Fuel Taxes by State
Fuel taxes are a fixed layer of the pump price, charged in cents per gallon rather than as a percentage. The federal rate is the same everywhere; the state rate is where the pump price diverges from one state line to the next.
For anyone moving fuel across state lines, the state column is the one that matters. Two stations with the same wholesale cost can post very different pump prices purely on tax.
Federal excise: gasoline 18.4¢/gal · diesel 24.4¢/gal (unchanged since 1993).
| State | State fuel tax | Notes |
|---|---|---|
| Arizona | ~18¢ | Flat; heavy-vehicle diesel taxed by a use-fuel rate. |
| California | ~61¢ | Indexed to CPI under SB1, reset each July; sales tax on top. |
| Colorado | 22¢ + fees | Flat excise since 1991, plus road usage fees that ramp up. |
| Florida | ~22¢ + SCETS | CPI-indexed state rate, SCETS tax, and county options; varies by county. |
| Georgia | ~33¢ | Adjusted annually; has been suspended during emergencies. |
| Illinois | ~49¢ | Indexed each July; sales tax on fuel on top. |
| Indiana | 36¢ + use tax | Flat excise plus a gasoline use tax set monthly off retail price. |
| Iowa | Varies | Ethanol differential: the rate depends on ethanol content and shifts yearly. |
| Kansas | 24¢ | Flat; diesel a touch higher. |
| Kentucky | ~26¢ | Tied partly to the average wholesale price; can move with the market. |
| Maryland | ~47¢ | Indexed to inflation, steps up most years. |
| Michigan | ~52¢ | Public Acts 17-20 of 2025 ended the sales tax on fuel and raised the flat excise, effective January 1, 2026; indexed to inflation going forward. |
| Minnesota | ~33¢ | Newly indexed, now rising on a schedule. |
| Missouri | ~30¢ | Phased increase, with a refund option for some uses. |
| New Jersey | ~49¢ | Fixed motor fuels tax plus a petroleum gross receipts tax that adjusts to a cap. |
| New York | Layered | Low excise plus the petroleum business tax plus sales tax on fuel. |
| North Carolina | ~41¢ | Set once a year by formula, plus a small inspection tax. |
| Ohio | 38.5¢ | Flat since 2019; diesel taxed higher (~47¢). |
| Oklahoma | 19¢ | Among the lowest in the nation; flat by fuel type. |
| Oregon | 40¢ | Per-gallon on gasoline; heavy trucks pay a weight-mile tax instead of diesel tax. |
| Pennsylvania | ~58¢ | Built on an oil company franchise tax tied to wholesale price; among the highest rates. |
| South Carolina | 28¢ | Motor fuel user fee, phased in and flat since 2022. |
| Tennessee | ~27¢ | Gasoline tax plus a small special petroleum fee. |
| Texas | 20¢ | Flat since 1991; no inflation adjustment. |
| Virginia | ~31¢ | Indexed annually, plus a separate sales tax on fuel. |
| Washington | ~55¢ | Among the highest; raised by legislation in 2025. |
| Wisconsin | ~31¢ | Same rate on gas and diesel, plus a petroleum inspection fee. |
Frequently asked
What is the federal fuel tax?
The federal excise tax is 18.4 cents per gallon on gasoline and 24.4 cents per gallon on diesel. Both have been unchanged since 1993.

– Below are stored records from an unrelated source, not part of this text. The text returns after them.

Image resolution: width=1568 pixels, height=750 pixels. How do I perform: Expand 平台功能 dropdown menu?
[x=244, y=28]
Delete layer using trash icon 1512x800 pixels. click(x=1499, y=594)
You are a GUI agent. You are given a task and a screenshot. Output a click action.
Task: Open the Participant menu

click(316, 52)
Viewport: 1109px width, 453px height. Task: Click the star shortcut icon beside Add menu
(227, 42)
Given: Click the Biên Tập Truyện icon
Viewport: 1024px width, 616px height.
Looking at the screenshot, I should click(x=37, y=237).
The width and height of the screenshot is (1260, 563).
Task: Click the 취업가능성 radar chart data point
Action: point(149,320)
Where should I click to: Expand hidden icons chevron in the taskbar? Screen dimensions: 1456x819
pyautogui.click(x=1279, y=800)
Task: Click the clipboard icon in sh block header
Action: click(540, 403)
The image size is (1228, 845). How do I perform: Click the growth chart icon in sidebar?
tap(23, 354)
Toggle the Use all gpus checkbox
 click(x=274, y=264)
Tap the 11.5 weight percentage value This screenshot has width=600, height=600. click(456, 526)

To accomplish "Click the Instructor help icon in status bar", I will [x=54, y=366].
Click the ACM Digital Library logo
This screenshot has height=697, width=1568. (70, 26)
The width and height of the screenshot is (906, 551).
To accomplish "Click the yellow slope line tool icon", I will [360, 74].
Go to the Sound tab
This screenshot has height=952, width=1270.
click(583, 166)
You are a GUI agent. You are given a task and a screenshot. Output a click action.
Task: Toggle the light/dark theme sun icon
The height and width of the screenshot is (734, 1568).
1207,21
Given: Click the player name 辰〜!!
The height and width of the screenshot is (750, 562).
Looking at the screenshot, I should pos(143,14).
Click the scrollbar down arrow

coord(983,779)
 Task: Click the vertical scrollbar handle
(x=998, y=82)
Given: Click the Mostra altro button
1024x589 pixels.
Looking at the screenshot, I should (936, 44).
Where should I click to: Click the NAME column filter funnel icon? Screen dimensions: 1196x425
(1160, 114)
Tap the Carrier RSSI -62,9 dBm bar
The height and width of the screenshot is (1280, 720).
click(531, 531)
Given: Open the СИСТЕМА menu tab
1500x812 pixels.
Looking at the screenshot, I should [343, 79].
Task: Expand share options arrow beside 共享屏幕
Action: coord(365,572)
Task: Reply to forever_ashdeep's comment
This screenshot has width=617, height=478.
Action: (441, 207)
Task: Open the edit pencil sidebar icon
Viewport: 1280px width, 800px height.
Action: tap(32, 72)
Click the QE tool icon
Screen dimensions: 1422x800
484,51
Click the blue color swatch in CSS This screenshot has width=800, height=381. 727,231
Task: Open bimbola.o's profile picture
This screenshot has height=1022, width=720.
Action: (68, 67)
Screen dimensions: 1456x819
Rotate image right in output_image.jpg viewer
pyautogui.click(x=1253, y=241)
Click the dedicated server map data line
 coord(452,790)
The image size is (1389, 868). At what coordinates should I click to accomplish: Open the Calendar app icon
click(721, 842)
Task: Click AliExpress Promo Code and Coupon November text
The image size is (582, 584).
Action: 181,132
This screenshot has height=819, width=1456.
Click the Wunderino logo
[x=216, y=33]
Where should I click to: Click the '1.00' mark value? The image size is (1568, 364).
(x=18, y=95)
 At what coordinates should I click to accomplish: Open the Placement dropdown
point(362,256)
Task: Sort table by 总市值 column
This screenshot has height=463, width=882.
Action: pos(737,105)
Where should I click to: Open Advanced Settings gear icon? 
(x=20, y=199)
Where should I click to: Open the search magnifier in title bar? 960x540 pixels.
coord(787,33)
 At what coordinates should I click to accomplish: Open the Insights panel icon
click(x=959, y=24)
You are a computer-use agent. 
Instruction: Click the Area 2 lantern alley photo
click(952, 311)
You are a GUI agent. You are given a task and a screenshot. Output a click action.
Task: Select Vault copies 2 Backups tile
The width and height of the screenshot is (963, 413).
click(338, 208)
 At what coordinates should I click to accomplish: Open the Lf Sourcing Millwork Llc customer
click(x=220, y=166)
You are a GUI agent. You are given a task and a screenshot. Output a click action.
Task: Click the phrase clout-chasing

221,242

Which state has the highest fuel tax?
It changes as states adjust rates, but California, Pennsylvania, and several others carry the highest combined state excise rates. The table on this page lists each state's gasoline and diesel rate.
Are fuel taxes a percentage of the price?
No. Federal and most state fuel excise taxes are a fixed amount per gallon, so they do not rise and fall with the price of fuel the way a sales tax would.